Tau pathology in Huntington’s disease brains. (A) Immunohistochemical detection of pathological tau aggregates in cortical (CTX) and striatal (STR) Huntington’s disease tissue [HD8, female, 61 years old (yo)] using the AT8 antibody against phosphorylated tau. Neuronal inclusions including ring-like perinuclear (black arrow), flame shaped (red arrow), and globular (red arrowhead) morphologies were observed. Tufted astrocytes and astrocytic plaques (blue arrows) numerous dots and neuropil threads (black arrowhead) were also seen. Scale bars = 50 μm, insets = 20 μm. (B) Nuclear rod-like tau deposits positive for AT8-immunoreactivity in Huntington’s disease brains (light blue arrowhead). Scale bar = 20 µm. (C) Phosphorylated tau aggregates detected by immunohistochemistry using AT8 in both cases of patients with young onset Huntington’s disease (26 and 40 years old).

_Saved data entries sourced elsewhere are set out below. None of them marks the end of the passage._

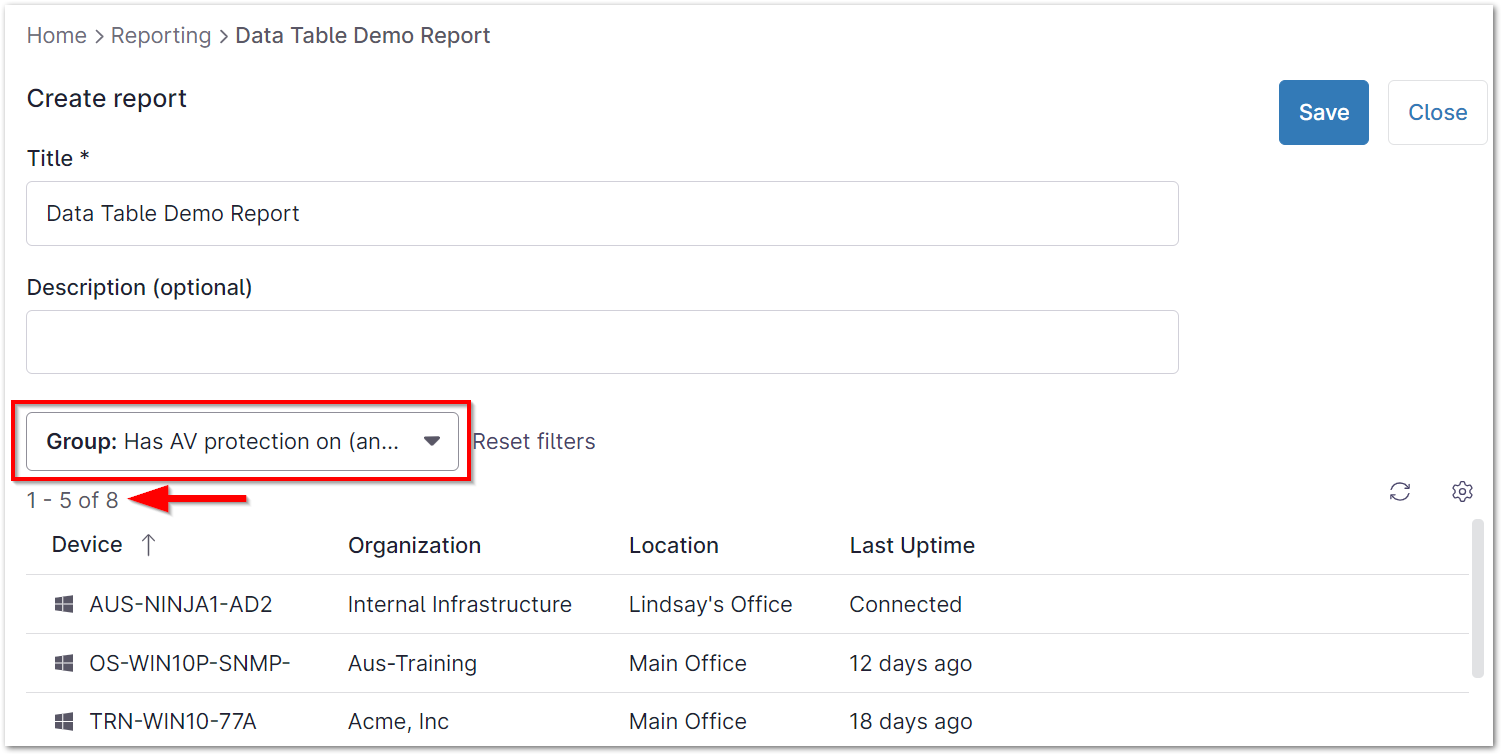The width and height of the screenshot is (1502, 755).
Task: Save the Data Table Demo Report
Action: [x=1323, y=112]
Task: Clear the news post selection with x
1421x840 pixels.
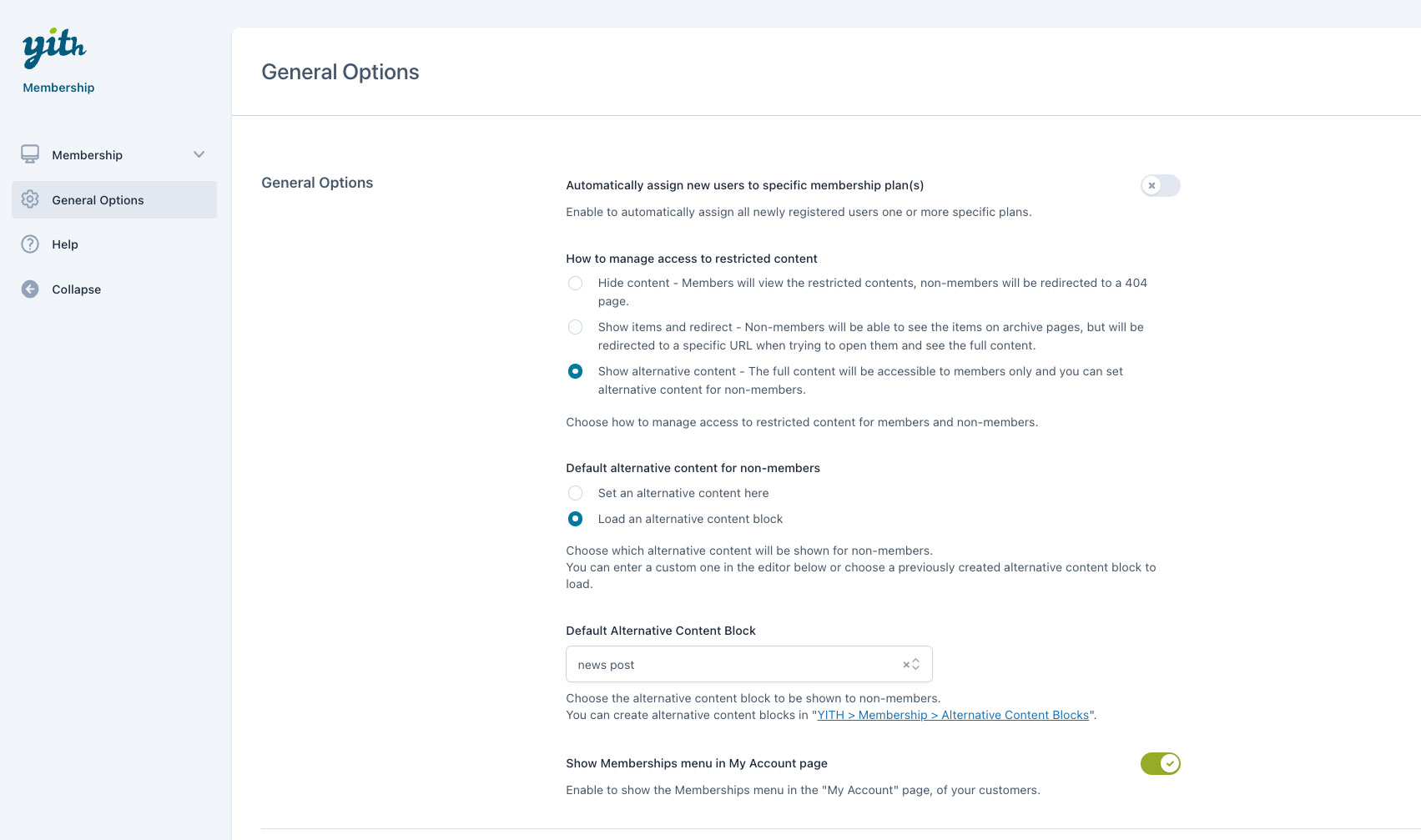Action: 905,665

Scale bars = 10 µm (26-years-old) and 50 µm (40-years-old). (D) Immunohistochemistry using TOMA and T22 antibodies in striatal Huntington’s disease tissue (HD8, female, 61-years-old) showing oligomeric tau inclusions. Scale bars = 100 μm, insets = 10 μm.

Figure 2

Biochemical characterization of sarkosyl-insoluble and soluble tau in Huntington’s disease brains. (A) Western blot analysis of the sarkosyl-insoluble tau fraction, before and after dephosphorylation with alkaline phosphatase (λpp), with the AT8 and a total tau antibody in cortical and striatal Huntington’s disease tissues compared to Alzheimer’s disease (AD) cases and healthy controls (CTL). (B) Western blot analysis of the soluble tau fraction after dephosphorylation with alkaline phosphatase (λpp) with a total tau antibody in cortical (CTX) and striatal (STR) Huntington’s disease tissues, compared to a range of tauopathies (CBD = corticobasal degeneration; PiD = Pick’s disease) and healthy controls. RecTau molecular weight (kDa): 2N4R (45.9), 2N3R (42.6), 1N4R (42.9), 1N3R (39.7), 0N4R (40.0), 0N3R (36.8).

Figure 3

Mutant huntingtin co-localizes with pathological tau aggregates. (A and B) Mutant HTT aggregates labelled with the EM48 antibody (green) detected within cortical and striatal neurons expressing either 3R-tau or 4R-tau (red). Scale bars in A, A’, B = 25 μm; B’ = 50 μm. (C–F) Confocal microscopy images of mutant HTT aggregates labelled with the EM48 antibody (green) within neurons expressing phosphorylated tau (red) as demonstrated using either the AT8 or pS199 antibodies. The neuronal morphology was further confirmed using the neuronal marker MAP2 (grey). Aggregates stained for both EM48 and AT8 were also found in the extracellular matrix of the cortex and striatum of Huntington’s disease cases as shown in D and E. Scale bars in C–E = 30 μm; F = 20 μm.

Figure 4

The effect of MAPT haplotypes on cognitive and motor decline in patients with Huntington’s disease. (A) Box and whisker plot showing rates of change in composite cognitive scores in patients with Huntington’s disease grouped by MAPT haplotype. Median, interquartile range, and minimum-maximum range are shown. Distributions were compared using Mann–Whitney U-tests. **P < 0.01. (B) Box and whisker plot showing rates of change in UHDRS Motor scores in patients with Huntingtons' disease grouped by MAPT haplotype. (C) Correlation between the CAG repeat length and change in composite cognitive score per year in patients with Huntington’s disease grouped by MAPT haplotype. Across all participants (n = 473), Kendall’s tau_b = −0.098, P = 0.002. In H1/H1 (squares; n = 283), Kendall’s tau_b = −0.063, P = 0.129; in H2 carriers (triangles; n = 190); Kendall’s tau_b = −0.148, P = 0.004.